Forensics help rebuild faces
Artists hope to identify migrants who died in Arizona desert
The final moments of life for the eight border crossers whose remains were found in the Arizona desert over the last two summers will always be a mystery. What is clear is the cause of death for them, as for many migrants, recorded by the Pima County medical examiner’s office: “Heat stroke, exposure to hot environment.” “Hyperthermia due to exposure to the elements.” “Dehydration, hypotension and hyperthermia due to environmental exposure to heat in desert.” The list goes on.
The desolation of their deaths in this perilous corridor along the border is compounded by another indignity: The identities of these eight men remained unknown. The traditional tools used by medical examiners to identify human remains, including DNA and dental comparisons, had yet to yield any clues.
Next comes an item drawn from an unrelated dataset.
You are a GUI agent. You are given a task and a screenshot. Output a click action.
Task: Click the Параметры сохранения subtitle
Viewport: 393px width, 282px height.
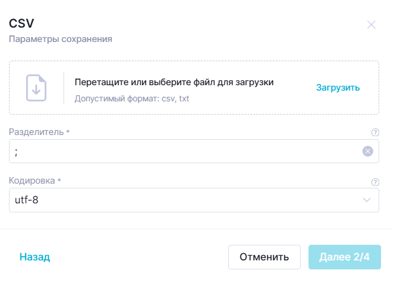[61, 39]
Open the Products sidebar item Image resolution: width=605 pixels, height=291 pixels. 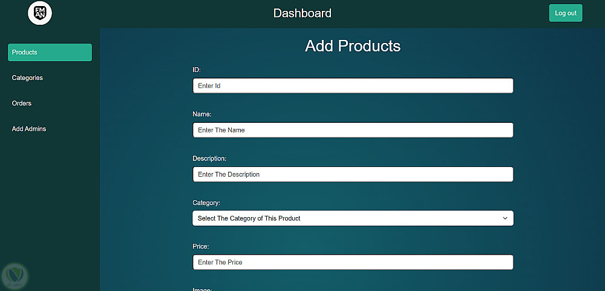click(x=50, y=53)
Now, a last-ditch effort to identify the dead and help bring closure to their families, has moved from the medical examiner’s office in Tucson to a more rarefied setting: a workshop in facial reconstruction at the New York Academy of Art.
The class, taught by Joe Mullins, a forensic artist with the National Center for Missing and Exploited Children, focuses on reconstructing the faces of migrants who lost their lives in the desert. The workshop reflects the growing sophistication of the field of forensic facial reconstruction — a fusion of science, art and anthropology in which the skull is used to build a face and to help investigators identify the dead. It is particularly helpful in cases of crime or mass disasters.
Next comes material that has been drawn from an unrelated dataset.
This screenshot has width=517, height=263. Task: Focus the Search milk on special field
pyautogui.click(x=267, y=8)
Young graduate students, whose rigorous classical training includes anatomy, are working with 3-D-printed replicas of the men’s skulls based on CT scans of the originals, which are considered forensic evidence.
Painstakingly rendered in clay applied onto the copied skulls, with marbles for eyes and a black Sharpie dot marking the pupils, the students’ reconstructions are being exhibited in the academy windows through March 29.
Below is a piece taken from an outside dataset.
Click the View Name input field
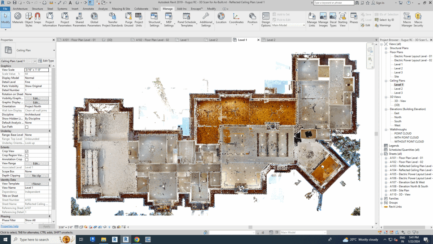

Migrant deaths along the U.S. border with Mexico rose last year despite a steep decrease in attempted crossings, according to the United Nations Migration Agency. Since 2001, the remains of roughly 2,800 migrants have been found in Pima County alone, represented by a grim sea of red circles on “death maps” produced by the Arizona OpenGIS Initiative for Deceased Migrants.
Of these, roughly 1,000 people are still unidentified. Stricter border enforcement and deportation policies have led migrants to cross at more remote and brutal terrain.
Forensic reconstruction experts like Mullins, who specializes in age progression — for example, how a missing child might look years later — seek out distinguishing features, such as scars, a broken nose, or, in one case, braces on the teeth.
He cautions students to leave artistic license at the door. “You have to have that artistic mojo flowing through your veins,” he tells them. “But if you put the wrong face on, that person is going to stay lost.”
Reconstructing a face with scientific accuracy involves rebuilding the muscles and soft tissue layer by layer, using strips of clay. Then the students use cut plastic straws placed on the clay to mark tissue depths, which are based on researchers’ averages for ages, genders and cultural backgrounds. Antonia Barolini, a 23-year-old painting specialist, said she chose the academy because of Mullins’ class, having dreamed about being an FBI agent.
The class, in its fourth year, grew out of a working relationship between Mullins and Bradley J. Adams, director of forensic anthropology for the chief medical examiner’s office in New York City, which received a grant from the National Institute of Justice to purchase a 3-D printer. “Facial reconstructions are intended to provide an investigatory lead in cases that have gone cold,” Adams said. “The hope is that someone who knew the person will see the reconstruction, recognize some similarities and notify the authorities of a potential match.”
Karen T. Taylor, considered a dean of the profession and a consultant for the television show CSI, said the complexity of her rather esoteric occupation is often underestimated, with police personnel sometimes taking on the reconstruction instead of trained artists who work in tandem with anthropologists and odontologists.
At the academy, as the faces created by students took shape, the room began to take on the feeling of a hallowed space. “It’s kind of eerie,” said Michael Fusco, 30, a student whose specialty is painting. “They become people.”
Two of the eight migrants wound up being identified independently of the class. But for Mullins, the class represents a potential to bring closure to loved ones of those who perished, perhaps while seeking a better life. “It was a gamble that cost them their lives,” Mullins said. “But it shouldn’t have to cost them their identity.”